New Associate Director of UA Institute for Biomedical Science and Biotechnology Seeks to Uncover Genetic Basis of Asthma
Fernando Martinez, MD, along with most other pediatricians, worries about the growing numbers of kids with asthma. Asthma is reaching epidemic levels in children, with one in 10 now needing treatment for this debilitating condition. Dr. Martinez believes part of the reason for that near epidemic is environmental, but the factors that have contributed to the recent increases in the prevalence of asthma still are unknown.
Genetic research techniques offer promising approaches, allowing scientists to pinpoint the specific genes that are affected by these environmental factors. Understanding the genetic processes may lead to a vaccine that could prevent asthma, maybe within 10 years. "I am convinced that in the next few decades we will find cures for the most common respiratory diseases affecting young and old," Dr. Martinez said. "I also believe that the Arizona Respiratory Center will continue to play a central role in this quest."

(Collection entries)

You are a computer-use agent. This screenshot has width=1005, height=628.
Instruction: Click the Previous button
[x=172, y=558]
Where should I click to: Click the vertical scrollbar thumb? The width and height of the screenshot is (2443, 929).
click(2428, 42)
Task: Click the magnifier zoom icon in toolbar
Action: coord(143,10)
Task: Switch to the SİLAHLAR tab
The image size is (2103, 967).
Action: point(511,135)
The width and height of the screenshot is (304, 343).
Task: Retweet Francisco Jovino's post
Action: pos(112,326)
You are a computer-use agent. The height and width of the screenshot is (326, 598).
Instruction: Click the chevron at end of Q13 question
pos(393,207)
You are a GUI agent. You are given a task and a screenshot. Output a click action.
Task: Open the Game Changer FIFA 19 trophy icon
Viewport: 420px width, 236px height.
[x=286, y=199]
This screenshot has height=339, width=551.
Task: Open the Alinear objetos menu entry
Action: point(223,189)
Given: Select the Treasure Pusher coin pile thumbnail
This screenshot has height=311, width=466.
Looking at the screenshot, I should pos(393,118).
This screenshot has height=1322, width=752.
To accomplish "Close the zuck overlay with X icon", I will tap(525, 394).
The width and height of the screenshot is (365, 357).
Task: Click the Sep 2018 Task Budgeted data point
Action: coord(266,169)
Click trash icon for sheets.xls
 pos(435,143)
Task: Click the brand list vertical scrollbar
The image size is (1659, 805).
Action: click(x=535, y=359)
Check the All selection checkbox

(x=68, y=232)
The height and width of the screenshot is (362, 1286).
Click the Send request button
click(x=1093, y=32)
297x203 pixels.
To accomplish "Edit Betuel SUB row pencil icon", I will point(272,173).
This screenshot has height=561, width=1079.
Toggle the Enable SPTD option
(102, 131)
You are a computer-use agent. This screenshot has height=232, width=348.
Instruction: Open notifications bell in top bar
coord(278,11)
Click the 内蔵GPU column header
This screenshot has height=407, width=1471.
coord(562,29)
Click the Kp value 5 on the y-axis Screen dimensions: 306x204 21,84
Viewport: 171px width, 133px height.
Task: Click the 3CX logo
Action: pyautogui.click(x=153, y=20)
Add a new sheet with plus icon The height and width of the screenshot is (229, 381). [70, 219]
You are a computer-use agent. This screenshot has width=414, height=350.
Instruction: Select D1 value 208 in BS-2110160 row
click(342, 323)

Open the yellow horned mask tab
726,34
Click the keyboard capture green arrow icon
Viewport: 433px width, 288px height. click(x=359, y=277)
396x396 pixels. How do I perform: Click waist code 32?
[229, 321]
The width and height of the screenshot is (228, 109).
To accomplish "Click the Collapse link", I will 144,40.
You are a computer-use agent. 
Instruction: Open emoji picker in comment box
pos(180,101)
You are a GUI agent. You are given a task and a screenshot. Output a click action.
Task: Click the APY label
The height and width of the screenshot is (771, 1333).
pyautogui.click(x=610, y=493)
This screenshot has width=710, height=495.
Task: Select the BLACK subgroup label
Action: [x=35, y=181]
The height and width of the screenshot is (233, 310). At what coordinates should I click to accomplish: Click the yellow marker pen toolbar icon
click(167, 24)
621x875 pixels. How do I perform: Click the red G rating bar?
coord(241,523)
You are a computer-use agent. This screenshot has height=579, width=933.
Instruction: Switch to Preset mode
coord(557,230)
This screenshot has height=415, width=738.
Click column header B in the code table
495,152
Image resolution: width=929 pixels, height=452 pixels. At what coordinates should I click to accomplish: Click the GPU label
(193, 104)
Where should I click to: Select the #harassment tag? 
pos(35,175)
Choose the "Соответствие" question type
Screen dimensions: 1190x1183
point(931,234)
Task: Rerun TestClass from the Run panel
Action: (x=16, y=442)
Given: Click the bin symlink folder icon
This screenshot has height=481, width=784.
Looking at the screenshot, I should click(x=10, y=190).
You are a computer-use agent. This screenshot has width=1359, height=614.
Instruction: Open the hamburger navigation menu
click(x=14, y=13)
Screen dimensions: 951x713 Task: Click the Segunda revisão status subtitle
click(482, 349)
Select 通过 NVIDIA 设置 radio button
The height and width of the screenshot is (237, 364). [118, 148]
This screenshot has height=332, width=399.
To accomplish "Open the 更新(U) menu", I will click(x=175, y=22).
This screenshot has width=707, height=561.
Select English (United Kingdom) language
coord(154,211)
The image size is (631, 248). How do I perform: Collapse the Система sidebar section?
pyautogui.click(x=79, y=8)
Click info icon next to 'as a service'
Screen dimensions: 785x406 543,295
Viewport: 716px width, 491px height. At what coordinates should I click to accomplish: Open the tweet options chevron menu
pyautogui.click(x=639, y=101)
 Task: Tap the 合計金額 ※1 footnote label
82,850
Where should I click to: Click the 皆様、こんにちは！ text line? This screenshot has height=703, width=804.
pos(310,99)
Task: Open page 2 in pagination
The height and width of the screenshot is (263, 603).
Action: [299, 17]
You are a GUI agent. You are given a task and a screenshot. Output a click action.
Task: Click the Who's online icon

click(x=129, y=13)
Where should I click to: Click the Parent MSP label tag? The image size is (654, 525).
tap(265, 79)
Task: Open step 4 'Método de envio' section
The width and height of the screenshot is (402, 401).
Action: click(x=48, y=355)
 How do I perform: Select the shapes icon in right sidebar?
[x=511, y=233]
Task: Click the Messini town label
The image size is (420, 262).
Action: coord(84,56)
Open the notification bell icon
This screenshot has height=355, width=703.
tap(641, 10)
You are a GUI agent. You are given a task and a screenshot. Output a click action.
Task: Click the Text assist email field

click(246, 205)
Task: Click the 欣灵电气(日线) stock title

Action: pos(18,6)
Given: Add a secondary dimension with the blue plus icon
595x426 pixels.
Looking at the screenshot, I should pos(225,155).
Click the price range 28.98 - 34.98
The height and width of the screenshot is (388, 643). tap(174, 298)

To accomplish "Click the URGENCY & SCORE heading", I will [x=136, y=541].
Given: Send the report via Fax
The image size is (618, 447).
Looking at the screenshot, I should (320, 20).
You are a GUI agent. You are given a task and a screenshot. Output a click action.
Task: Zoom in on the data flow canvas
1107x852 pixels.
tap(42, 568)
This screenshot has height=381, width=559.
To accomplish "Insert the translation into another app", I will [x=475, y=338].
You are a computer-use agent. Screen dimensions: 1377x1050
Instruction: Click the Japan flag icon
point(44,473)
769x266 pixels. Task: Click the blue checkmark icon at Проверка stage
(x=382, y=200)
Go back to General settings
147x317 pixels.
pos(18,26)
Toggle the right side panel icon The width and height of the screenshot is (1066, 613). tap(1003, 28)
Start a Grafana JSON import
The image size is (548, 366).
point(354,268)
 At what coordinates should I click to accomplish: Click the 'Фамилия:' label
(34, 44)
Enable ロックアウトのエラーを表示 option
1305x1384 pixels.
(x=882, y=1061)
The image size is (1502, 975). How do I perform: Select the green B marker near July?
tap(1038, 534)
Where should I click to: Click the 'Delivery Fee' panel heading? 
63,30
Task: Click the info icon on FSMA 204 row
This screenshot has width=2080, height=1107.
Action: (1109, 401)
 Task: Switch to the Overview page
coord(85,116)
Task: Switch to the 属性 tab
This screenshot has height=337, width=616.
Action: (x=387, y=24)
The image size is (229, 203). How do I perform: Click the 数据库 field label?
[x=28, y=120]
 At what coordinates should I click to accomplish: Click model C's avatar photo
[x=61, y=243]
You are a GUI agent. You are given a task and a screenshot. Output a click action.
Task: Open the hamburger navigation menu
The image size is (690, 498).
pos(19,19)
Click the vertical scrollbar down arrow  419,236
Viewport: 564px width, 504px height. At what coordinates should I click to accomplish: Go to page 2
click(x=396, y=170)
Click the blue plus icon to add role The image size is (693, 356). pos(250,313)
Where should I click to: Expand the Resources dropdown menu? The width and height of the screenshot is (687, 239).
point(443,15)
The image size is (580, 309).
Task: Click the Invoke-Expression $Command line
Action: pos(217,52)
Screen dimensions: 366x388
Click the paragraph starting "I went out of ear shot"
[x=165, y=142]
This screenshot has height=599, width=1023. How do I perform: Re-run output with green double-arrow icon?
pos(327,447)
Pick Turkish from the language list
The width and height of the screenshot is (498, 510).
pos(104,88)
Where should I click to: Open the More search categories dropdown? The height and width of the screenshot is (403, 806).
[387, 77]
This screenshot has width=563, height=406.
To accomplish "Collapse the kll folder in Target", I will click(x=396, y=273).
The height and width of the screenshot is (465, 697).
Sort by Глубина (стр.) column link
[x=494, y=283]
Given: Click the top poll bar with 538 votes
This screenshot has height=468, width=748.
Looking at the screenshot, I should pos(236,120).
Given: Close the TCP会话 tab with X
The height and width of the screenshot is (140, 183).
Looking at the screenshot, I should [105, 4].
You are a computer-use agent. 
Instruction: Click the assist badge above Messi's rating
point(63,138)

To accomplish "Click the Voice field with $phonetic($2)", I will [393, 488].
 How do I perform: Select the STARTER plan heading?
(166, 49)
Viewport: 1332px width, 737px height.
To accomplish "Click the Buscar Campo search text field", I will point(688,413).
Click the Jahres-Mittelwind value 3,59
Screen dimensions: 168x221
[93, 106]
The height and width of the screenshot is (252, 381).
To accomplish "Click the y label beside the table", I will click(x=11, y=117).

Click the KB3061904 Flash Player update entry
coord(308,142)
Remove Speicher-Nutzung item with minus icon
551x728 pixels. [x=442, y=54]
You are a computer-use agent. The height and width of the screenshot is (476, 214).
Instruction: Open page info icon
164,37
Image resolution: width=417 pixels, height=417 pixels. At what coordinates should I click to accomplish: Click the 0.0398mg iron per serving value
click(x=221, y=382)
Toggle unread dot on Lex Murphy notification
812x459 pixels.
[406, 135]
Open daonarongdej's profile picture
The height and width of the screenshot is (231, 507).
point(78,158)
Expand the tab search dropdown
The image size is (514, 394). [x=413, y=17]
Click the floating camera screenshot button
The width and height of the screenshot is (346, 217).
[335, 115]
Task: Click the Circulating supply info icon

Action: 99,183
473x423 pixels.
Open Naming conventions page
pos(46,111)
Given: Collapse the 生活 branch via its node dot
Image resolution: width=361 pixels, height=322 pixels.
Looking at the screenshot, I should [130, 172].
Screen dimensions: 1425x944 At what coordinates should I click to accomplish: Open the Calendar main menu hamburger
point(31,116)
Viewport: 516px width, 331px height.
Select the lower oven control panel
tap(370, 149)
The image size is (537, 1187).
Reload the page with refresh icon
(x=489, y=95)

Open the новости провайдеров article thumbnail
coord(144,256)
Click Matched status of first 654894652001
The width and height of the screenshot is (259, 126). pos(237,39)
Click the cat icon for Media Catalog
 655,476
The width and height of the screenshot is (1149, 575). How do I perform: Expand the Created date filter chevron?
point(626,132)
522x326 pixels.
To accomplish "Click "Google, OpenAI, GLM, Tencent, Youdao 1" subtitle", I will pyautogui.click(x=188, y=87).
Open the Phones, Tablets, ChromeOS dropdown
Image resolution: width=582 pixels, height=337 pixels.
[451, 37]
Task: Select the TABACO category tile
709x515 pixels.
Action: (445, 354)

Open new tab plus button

ABOUT THIS TASK -> Can you reproduce the asthma article, starting at "New Associate Director" and stopping after "still are unknown.", with "pediatricians" switched to "doctors"?

TASK ANSWER ->
New Associate Director of UA Institute for Biomedical Science and Biotechnology Seeks to Uncover Genetic Basis of Asthma
Fernando Martinez, MD, along with most other doctors, worries about the growing numbers of kids with asthma. Asthma is reaching epidemic levels in children, with one in 10 now needing treatment for this debilitating condition. Dr. Martinez believes part of the reason for that near epidemic is environmental, but the factors that have contributed to the recent increases in the prevalence of asthma still are unknown.